The figures provided by the Minister of State for Human Resource Development Purandeshwari included claims that 38 per cent of doctors in US are Indians, as are 36 per cent of NASA scientists and 34 per cent of Microsoft employees.
There is no survey that establishes these numbers, and absent a government clarification, it appears that the figures come from a shop-worn Internet chain mail that has been in circulation for many years. Spam has finally found its way into the Indian parliament dressed up as fact.
Attempts by this correspondent over the years to authenticate the figures have shown that it is exaggerated, and even false. Both Microsoft and NASA say they don't keep an ethnic headcount. While they acknowledge that a large number of their employees are of Indian origin, it is hardly in the 30-35 per cent range.

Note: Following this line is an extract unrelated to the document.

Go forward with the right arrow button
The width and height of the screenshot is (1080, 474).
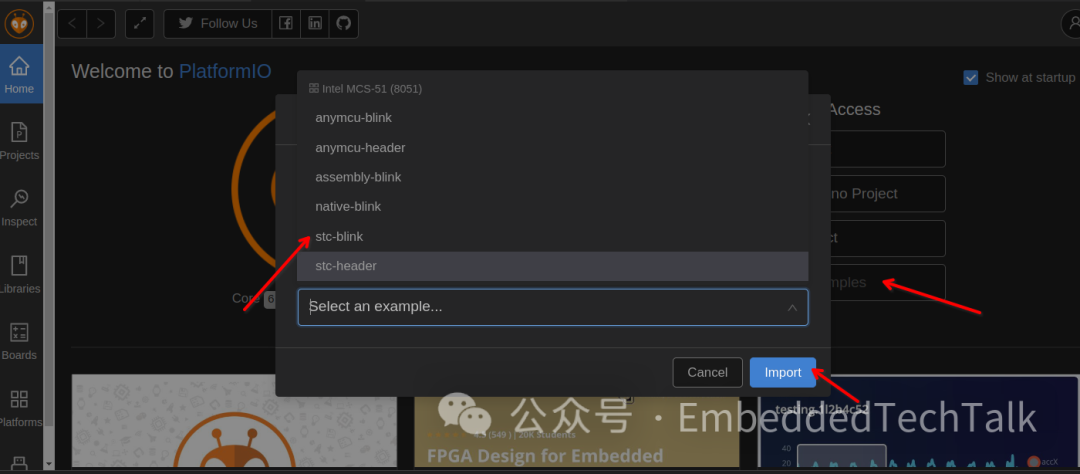pyautogui.click(x=101, y=23)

In a 2003 interview with this correspondent, Microsoft chief Bill Gates guessed that the number of Indians in the engineering sections of the company was perhaps in the region of 20 per cent, but he thought the overall figure was not true. NASA workers say the number of Indians in the organization is in the region of 4-5 per cent, but the 36 per cent figure is pure fiction.
The number of physicians of Indian-origin in the US is a little easier to estimate. The Association of American Physicians of Indian Origin (AAPI) has 42,000 members, in addition to around 15,000 medical students and residents. There were an estimated 850,000 doctors in the US in 2004. So, conflating the figures, no more than ten per cent of the physicians in US maybe of Indian-origin and that includes Indian-Americans assuming not everyone is registered with AAPI.

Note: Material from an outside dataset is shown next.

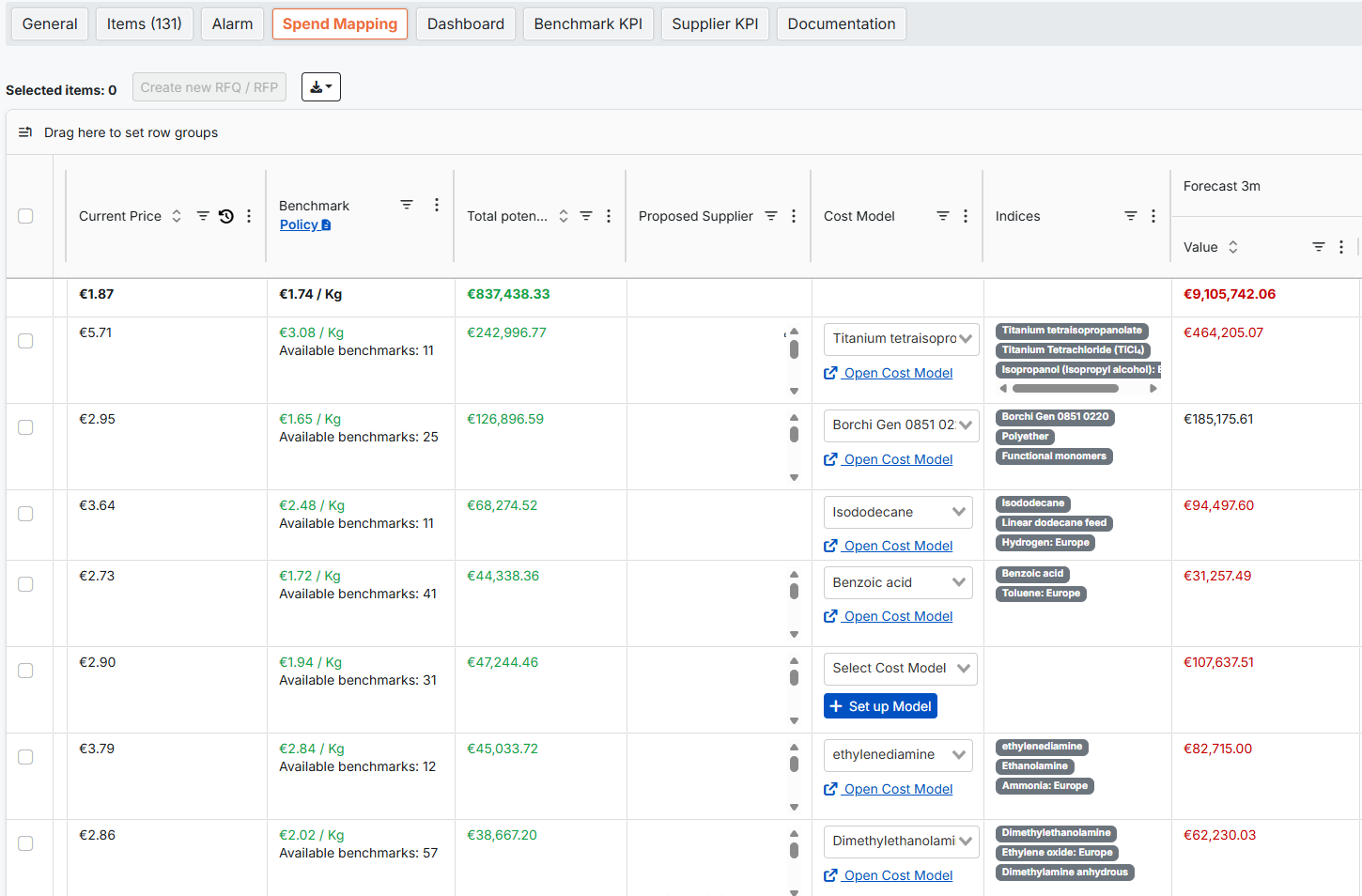Switch to the Benchmark KPI tab
Screen dimensions: 1362x896
tap(588, 23)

These numbers in themselves are remarkable considering Indians constitute less than one per cent of the US population. But in its enthusiasm to spin the image of the successful global Indian to its advantage, the government appears to have milked a long-discredited spam - an effort seen by some readers as the work of a lazy bureaucrat and an inept minister.
The story has attracted withering scrutiny and criticism on the Times of India's website, with most readers across the world trashing it.
"The minister should be hauled up by the house for breach of privilege of parliament (by presenting false information based on hearsay). We Indians are undoubtedly one of the most successful ethnic groups in USA, be it in Medicine, Engineering, Entrepreneurship. BUT, that does not translate to those ridiculous numbers that have been presented....this is a circulating e-mail hoax," wrote in Soumya from USA, who said he worked at the NASA facility in Ames, California, and the number was nowhere near what was mentioned in the figures given to Parliament.
"This minister (D.Purandeshwari, Minister of State for HRD)... should be held accountable for misleading the members of parliament and the citizens of India. This just shows how illiterate and mentally defunct the current Indian govt. is," wrote Anand from Melbourne.
Purandeshwari is not the first minister to use the dubious figures in a system where politicians depend heavily on their bureaucrats to furnish facts, figures, and speeches. Former home minister L.K.Advani used the same figures in a speech some years back on a visit to Washington DC.